**Document text**
:::::

Damaged Souls and Contemporary Art in China

24th May, 2020

There can be no keener revelation of a society’s soul than the way in which it treats its children. Nelson Mandela.

In a post-cultural revolutionary China—particularly since the economic opening up of the country by Deng Xiaoping—there has been a developing contemporary art movement, with the Star Art Exhibition in 1979 generally accepted as its inception (Jiehong, 2018). Shen Yinong and Muchen are husband-and-wife collaborators working as contemporary artists in the wake of the Stars Exhibition. Some of their more famous works includes photography which asks the viewer to explore the viewer’s memories as actors in China’s more recent history. One set of images in particular, the Fairy Tales in Red Times series, are hand coloured photographs depicting disabled children, styled in the image of the rosy-cheeked idyllic propaganda images from China’s recent past. Muchen (2019) thinks the disabled children are ‘beautiful’ and that ‘we are all disabled’.

Shao Yinong & Muchen, Anyuan, 2002, C-print, 122 x 168 cm.

Shao Yinong & Muchen, Anyuan, 2002, C-print, 122 x 168 cm.

In this paper I have interviewed Shen Yinong and Muchen particularly in relation to the Fairy Tales in Red Times series, to explore the concept that current contemporary Chinese art is acting as a conduit through which artists are studying and expressing people’s pain in relation to China’s recent history. It is my contention that they are bringing to the fore an examination and discussion of the often difficult and sometimes traumatic times that they experienced as children. These now-grown children are showing us their damaged souls. Importantly, they are also asking us to consider this history in light of contemporary China. The disabled children of the Fairy Tales in Red Times series represent the underlying imperfectness of a perfect image, thereby exposing the underlying mental scars of the past manifesting as the disability of a generation.

:::::

**Raw data**
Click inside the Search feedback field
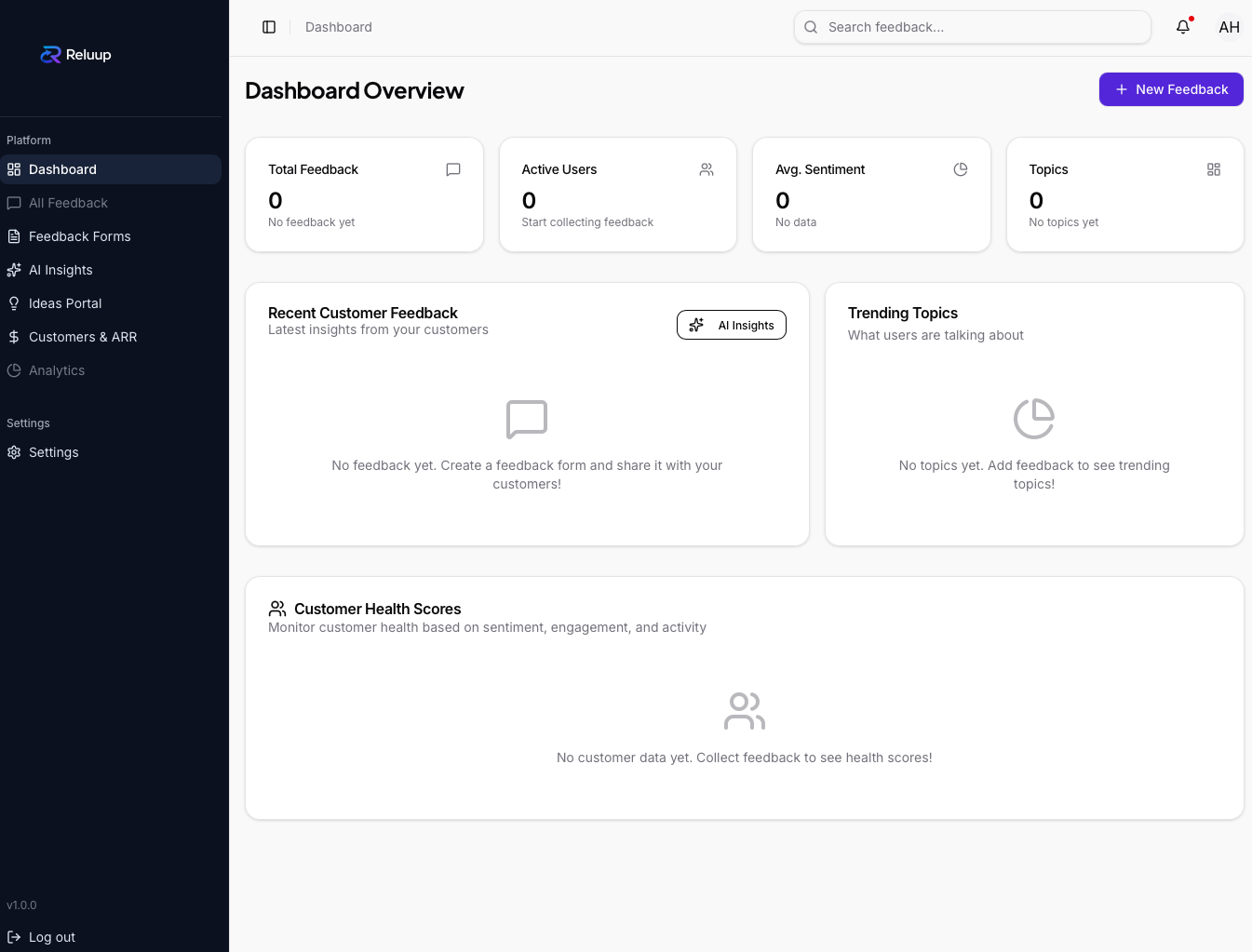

:::::

**Objectives**
1 > Condense the paragraph of the essay on contemporary Chinese art that begins "In a post-cultural revolutionary China" into a short bulleted list that keeps its main facts.
2 > In the essay on contemporary Chinese art, which event is generally accepted as the start of China's contemporary art movement?
3 > Continue the essay on contemporary Chinese art from its last paragraph onward.

**The answers**
1 >
- China has had a developing contemporary art movement since the Cultural Revolution, particularly since Deng Xiaoping's economic opening up of the country.
- The Star Art Exhibition in 1979 is generally accepted as the movement's start.
- Shen Yinong and Muchen, husband-and-wife collaborators, work as contemporary artists in the wake of that exhibition.
- Some of their better-known photography asks viewers to explore their own memories as actors in China's recent history.
- Their Fairy Tales in Red Times series consists of hand-colored photographs of disabled children, styled after the rosy-cheeked, idyllic propaganda images of China's recent past.
- Muchen calls the disabled children "beautiful" and says "we are all disabled."

2 > The Star Art Exhibition in 1979.

3 >
First introduced to the art of Shao Yinong and Muchen on a visit to the National Gallery of Victoria in May 2019, my interest in portraiture, combined with the works’ large scale, bright colours and subject matter of disabled children drew my attention. This was further engaged by the didactic noting the artists’ focus on China’s twentieth century socialist history (National Gallery of Victoria, 2019). A subsequent visit to China resulted in an opportunity to meet and interview these artists.

Both born in the People’s Republic of China, Shao Yinong was born in 1961 in Quinhai, and his wife Muchen was born in 1970 in Dandong, Liaoning. Currently living in Beijing, this husband and wife team have largely worked collaboratively as artists since 2000 on thoughtful works that often connect to their personal memories of China’s recent past, and invite viewers to connect and reflect on their own memories of the past and to consider where they are now.

Given this context, it is important to note that both of these artists were children during the time of China’s Cultural Revolution (1966 to 1976). The Cultural Revolution was used by Mao Zedong to both ‘stamp out once and for all the remnants of bourgeois culture, from private thoughts to private markets’ to create a socialist world free of revisionism, but also to eliminate his enemies (Dikötter, 2016). It ultimately claimed the lives of several million people and inflicted cruel and inhuman treatments on hundreds of millions of people. (Yongyi, 2011). Many lives were ruined through endless denunciations, false confessions, ‘struggle meetings’ and persecution campaigns (Dikötter, 2016). This resulted in a loss of culture and of spiritual values, loss of status and honour, loss of career and dignity and a loss of trust and predictability in human relations, as people turned against each other (F. Thurston, 1987).

For Fairy Tales in Red Times Shao Yinong and Muchen photographed disabled students from a special needs school located near to them in Beijing.  The series of six photographs, produced in 2003, are enlarged, have been hand coloured, the children face the camera straight on and their gaze is direct.  A study of the photos does not immediately reveal the physical disabilities of the children. However, on closer examination anomalies in the eyes of the children in three of the portraits hint at issues related to disability.

In our interview Muchen noted that the enlargement and size of the images of the children is in reference to Chinese leader portraits (Muchen, 2019). Stylistically they are similar to Mao Zedong’s portrait at the gates to Tiananmen, with commonalities in position and scale of the children in the image, the direct gaze of its subjects and the use of similar colouring for the background, being a faded orange representative of backlit sunshine rising to the colour of a clear blue sky.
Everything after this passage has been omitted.